# Start of Page excerpt
Nethuki K. Geeganage is a first year History student whose research interests focus on political memory and modern Chinese history.



Introduction

The period between the 1960s and 1980s is often remembered by the global surge in youth mobilisation against traditional values. In China, however, youth radicalism developed a far more pervasive character. [1] Between 1966 and 1976, the Cultural Revolution vilified tradition as an enemy of revolutionary purity and used China’s youth to achieve this. By 1966, Mao Zedong’s anxieties over China’s ideological direction had intensified. Alarmed by what he perceived as the Soviet Union’s tendency towards revisionism, Mao directed a period of rapid societal reform sought to purge Chinese society of the “four olds”: old culture, customs, habits and ideas. [2] There was a sense that the past shouldn’t just be left behind or reinterpreted, but erased completely.


This article argues that 1966 has since come to function as a negative foundational memory for the Chinese Communist Party (CCP). Considering the impacts of the decade on China’s current leadership - particularly Xi Jinping - the extent to which China’s domestic governance and foreign policy today are structured around preventing a return to the climate that facilitated such violent radicalism will be examined.


The launch of the Cultural Revolution

This rejection of Chinese traditional values and all of its “bourgeois elements” translated uncontrollably into violence. “Class enemies" - landlords, rich peasants, intellectuals and former officials - were framed as living embodiments of the “four olds” and therefore legitimate targets. [2] Rural areas like southern Guangxi, for instance, saw the barbaric cannibalism of class enemies (up to 76 out of a total of 524 executed) as a means of demonstrating intense “class feeling” in the early summer of 1968. [3]


Under the justification of the “bloodline theory”, guilt extended beyond individuals to their families, implicating children in the alleged crimes of their parents. [4] The need to demonstrate one’s own political purity by exposing any perceived familial ‘impurities’ to the state was therefore so great, that it was not uncommon for children as young as eight to turn spies, or “struggle” against their own parents in public mass denunciation meetings. [5]


Crucially, this decade of violence was entirely calculated - extreme violence was endorsed by the highest positions in the political hierarchy. In July 1966, Mao’s wife Jiang Qing publicly praised violence against class enemies during a speech at Peking University, presenting a glorification of violent renewal that suggested violent change was a positive thing in its own right - an assault against traditional Confucian values of harmony and filial piety. [6] Yet, as Mao would soon declare, ‘to rebel is justified’. It is therefore unsurprising that less than one month following this speech, Bian Zhongyun, vice principal of the Girls’ Middle School, was beaten to death by her own students, becoming the first victim of what would amount to as many as one million at the hands of the Red Guard youth movement. [5] Students ritually humiliated teachers, academicians were paraded through streets in ‘tiger cages’ and the soaring suicide rates that followed were used in CCP propaganda to demonstrate the unsuitability of ‘bourgeois’ intellectualism in a genuine socialist country. [7] This complete reversal of hierarchical norms saw the establishment of Revolutionary Committees, composed of students, peasants, soldiers and party functionaries, at each college or university by 1968. To be an intellectual in any sense was, in itself, an accusation.
# End of Page excerpt
# Start of Supplied information
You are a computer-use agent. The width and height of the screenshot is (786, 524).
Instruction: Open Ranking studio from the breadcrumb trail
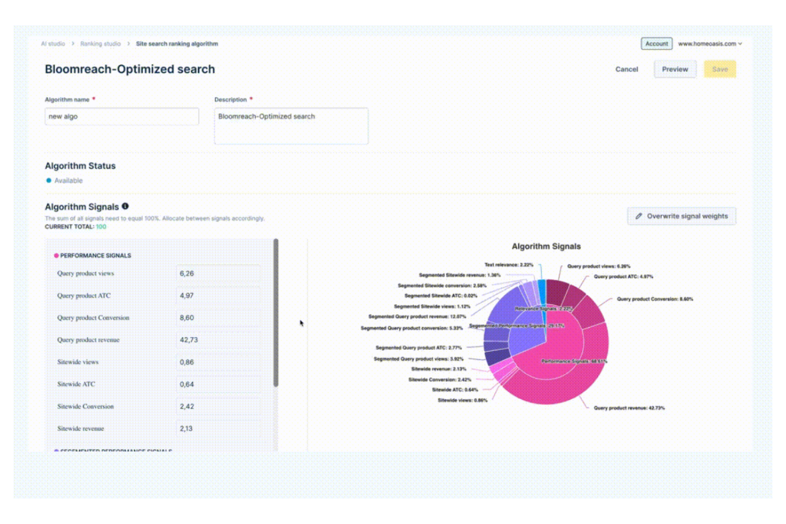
# End of Supplied information
Problems to work on »
(1) In the Cultural Revolution article, substitute "USSR" for "Soviet Union" and write out the passage from "The period between" up to and including "but erased completely.".
(2) List the groups that the Cultural Revolution article names as "class enemies."

Results of the exercise »
(1)
The period between the 1960s and 1980s is often remembered by the global surge in youth mobilisation against traditional values. In China, however, youth radicalism developed a far more pervasive character. [1] Between 1966 and 1976, the Cultural Revolution vilified tradition as an enemy of revolutionary purity and used China’s youth to achieve this. By 1966, Mao Zedong’s anxieties over China’s ideological direction had intensified. Alarmed by what he perceived as the USSR’s tendency towards revisionism, Mao directed a period of rapid societal reform sought to purge Chinese society of the “four olds”: old culture, customs, habits and ideas. [2] There was a sense that the past shouldn’t just be left behind or reinterpreted, but erased completely.

(2) Landlords, rich peasants, intellectuals, former officials